> [What you need to do]
The exercise calls for every entry that follows to be repeated exactly.

%%

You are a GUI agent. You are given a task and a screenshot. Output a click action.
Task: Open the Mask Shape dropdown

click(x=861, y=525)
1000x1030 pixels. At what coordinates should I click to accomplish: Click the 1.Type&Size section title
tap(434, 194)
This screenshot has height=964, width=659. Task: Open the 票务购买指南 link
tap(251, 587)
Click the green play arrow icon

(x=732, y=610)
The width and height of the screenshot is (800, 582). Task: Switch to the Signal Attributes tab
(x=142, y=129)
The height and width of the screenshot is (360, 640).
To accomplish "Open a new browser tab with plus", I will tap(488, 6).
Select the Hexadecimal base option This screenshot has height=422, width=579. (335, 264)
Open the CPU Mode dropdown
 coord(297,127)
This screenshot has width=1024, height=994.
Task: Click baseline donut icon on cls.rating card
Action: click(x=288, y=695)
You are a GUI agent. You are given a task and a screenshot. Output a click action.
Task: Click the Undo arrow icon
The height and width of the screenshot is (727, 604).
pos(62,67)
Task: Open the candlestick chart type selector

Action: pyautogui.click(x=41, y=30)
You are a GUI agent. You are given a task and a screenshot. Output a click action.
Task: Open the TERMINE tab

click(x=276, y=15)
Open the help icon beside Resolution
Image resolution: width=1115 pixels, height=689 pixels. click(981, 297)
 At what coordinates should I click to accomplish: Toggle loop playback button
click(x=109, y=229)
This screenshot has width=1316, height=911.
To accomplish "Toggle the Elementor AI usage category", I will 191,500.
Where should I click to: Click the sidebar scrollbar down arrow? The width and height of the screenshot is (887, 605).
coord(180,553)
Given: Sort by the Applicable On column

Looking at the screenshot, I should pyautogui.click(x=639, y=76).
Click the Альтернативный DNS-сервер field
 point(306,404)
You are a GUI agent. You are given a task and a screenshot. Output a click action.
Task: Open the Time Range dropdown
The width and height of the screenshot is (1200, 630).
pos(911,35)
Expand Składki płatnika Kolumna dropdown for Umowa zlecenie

%%

> [Output for this task]
You are a GUI agent. You are given a task and a screenshot. Output a click action.
Task: Open the Mask Shape dropdown

click(x=861, y=525)
1000x1030 pixels. At what coordinates should I click to accomplish: Click the 1.Type&Size section title
tap(434, 194)
This screenshot has height=964, width=659. Task: Open the 票务购买指南 link
tap(251, 587)
Click the green play arrow icon

(x=732, y=610)
The width and height of the screenshot is (800, 582). Task: Switch to the Signal Attributes tab
(x=142, y=129)
The height and width of the screenshot is (360, 640).
To accomplish "Open a new browser tab with plus", I will tap(488, 6).
Select the Hexadecimal base option This screenshot has height=422, width=579. (335, 264)
Open the CPU Mode dropdown
 coord(297,127)
This screenshot has width=1024, height=994.
Task: Click baseline donut icon on cls.rating card
Action: click(x=288, y=695)
You are a GUI agent. You are given a task and a screenshot. Output a click action.
Task: Click the Undo arrow icon
The height and width of the screenshot is (727, 604).
pos(62,67)
Task: Open the candlestick chart type selector

Action: pyautogui.click(x=41, y=30)
You are a GUI agent. You are given a task and a screenshot. Output a click action.
Task: Open the TERMINE tab

click(x=276, y=15)
Open the help icon beside Resolution
Image resolution: width=1115 pixels, height=689 pixels. click(981, 297)
 At what coordinates should I click to accomplish: Toggle loop playback button
click(x=109, y=229)
This screenshot has width=1316, height=911.
To accomplish "Toggle the Elementor AI usage category", I will 191,500.
Where should I click to: Click the sidebar scrollbar down arrow? The width and height of the screenshot is (887, 605).
coord(180,553)
Given: Sort by the Applicable On column

Looking at the screenshot, I should pyautogui.click(x=639, y=76).
Click the Альтернативный DNS-сервер field
 point(306,404)
You are a GUI agent. You are given a task and a screenshot. Output a click action.
Task: Open the Time Range dropdown
The width and height of the screenshot is (1200, 630).
pos(911,35)
Expand Składki płatnika Kolumna dropdown for Umowa zlecenie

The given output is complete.